▸ **What to produce**
Each record below needs to be set down again exactly.

▸ **Supplied records**

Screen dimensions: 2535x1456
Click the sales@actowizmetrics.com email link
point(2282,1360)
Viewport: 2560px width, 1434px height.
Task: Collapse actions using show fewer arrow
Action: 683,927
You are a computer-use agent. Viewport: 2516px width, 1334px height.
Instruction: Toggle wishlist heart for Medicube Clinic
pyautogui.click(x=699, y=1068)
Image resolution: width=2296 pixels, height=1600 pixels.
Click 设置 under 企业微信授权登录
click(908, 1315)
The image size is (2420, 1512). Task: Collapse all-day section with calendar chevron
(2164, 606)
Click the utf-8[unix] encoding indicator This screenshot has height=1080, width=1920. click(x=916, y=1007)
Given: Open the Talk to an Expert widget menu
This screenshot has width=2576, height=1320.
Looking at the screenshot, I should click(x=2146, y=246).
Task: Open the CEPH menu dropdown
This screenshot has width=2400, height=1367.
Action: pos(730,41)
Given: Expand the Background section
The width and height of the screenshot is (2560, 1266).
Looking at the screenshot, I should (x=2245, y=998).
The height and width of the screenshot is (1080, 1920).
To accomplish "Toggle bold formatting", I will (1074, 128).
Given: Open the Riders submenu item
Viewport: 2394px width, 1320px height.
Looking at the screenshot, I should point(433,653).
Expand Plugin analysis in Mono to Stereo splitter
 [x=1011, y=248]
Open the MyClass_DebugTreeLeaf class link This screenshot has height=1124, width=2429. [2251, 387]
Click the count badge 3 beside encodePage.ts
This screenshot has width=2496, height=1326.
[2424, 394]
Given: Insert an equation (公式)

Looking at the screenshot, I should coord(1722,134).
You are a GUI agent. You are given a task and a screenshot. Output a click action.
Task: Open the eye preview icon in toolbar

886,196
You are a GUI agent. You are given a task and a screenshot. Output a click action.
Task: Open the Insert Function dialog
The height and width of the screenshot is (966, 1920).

▸ **Output**
Screen dimensions: 2535x1456
Click the sales@actowizmetrics.com email link
point(2282,1360)
Viewport: 2560px width, 1434px height.
Task: Collapse actions using show fewer arrow
Action: 683,927
You are a computer-use agent. Viewport: 2516px width, 1334px height.
Instruction: Toggle wishlist heart for Medicube Clinic
pyautogui.click(x=699, y=1068)
Image resolution: width=2296 pixels, height=1600 pixels.
Click 设置 under 企业微信授权登录
click(908, 1315)
The image size is (2420, 1512). Task: Collapse all-day section with calendar chevron
(2164, 606)
Click the utf-8[unix] encoding indicator This screenshot has height=1080, width=1920. click(x=916, y=1007)
Given: Open the Talk to an Expert widget menu
This screenshot has width=2576, height=1320.
Looking at the screenshot, I should click(x=2146, y=246).
Task: Open the CEPH menu dropdown
This screenshot has width=2400, height=1367.
Action: pos(730,41)
Given: Expand the Background section
The width and height of the screenshot is (2560, 1266).
Looking at the screenshot, I should (x=2245, y=998).
The height and width of the screenshot is (1080, 1920).
To accomplish "Toggle bold formatting", I will (1074, 128).
Given: Open the Riders submenu item
Viewport: 2394px width, 1320px height.
Looking at the screenshot, I should point(433,653).
Expand Plugin analysis in Mono to Stereo splitter
 [x=1011, y=248]
Open the MyClass_DebugTreeLeaf class link This screenshot has height=1124, width=2429. [2251, 387]
Click the count badge 3 beside encodePage.ts
This screenshot has width=2496, height=1326.
[2424, 394]
Given: Insert an equation (公式)

Looking at the screenshot, I should coord(1722,134).
You are a GUI agent. You are given a task and a screenshot. Output a click action.
Task: Open the eye preview icon in toolbar

886,196
You are a GUI agent. You are given a task and a screenshot. Output a click action.
Task: Open the Insert Function dialog
The height and width of the screenshot is (966, 1920).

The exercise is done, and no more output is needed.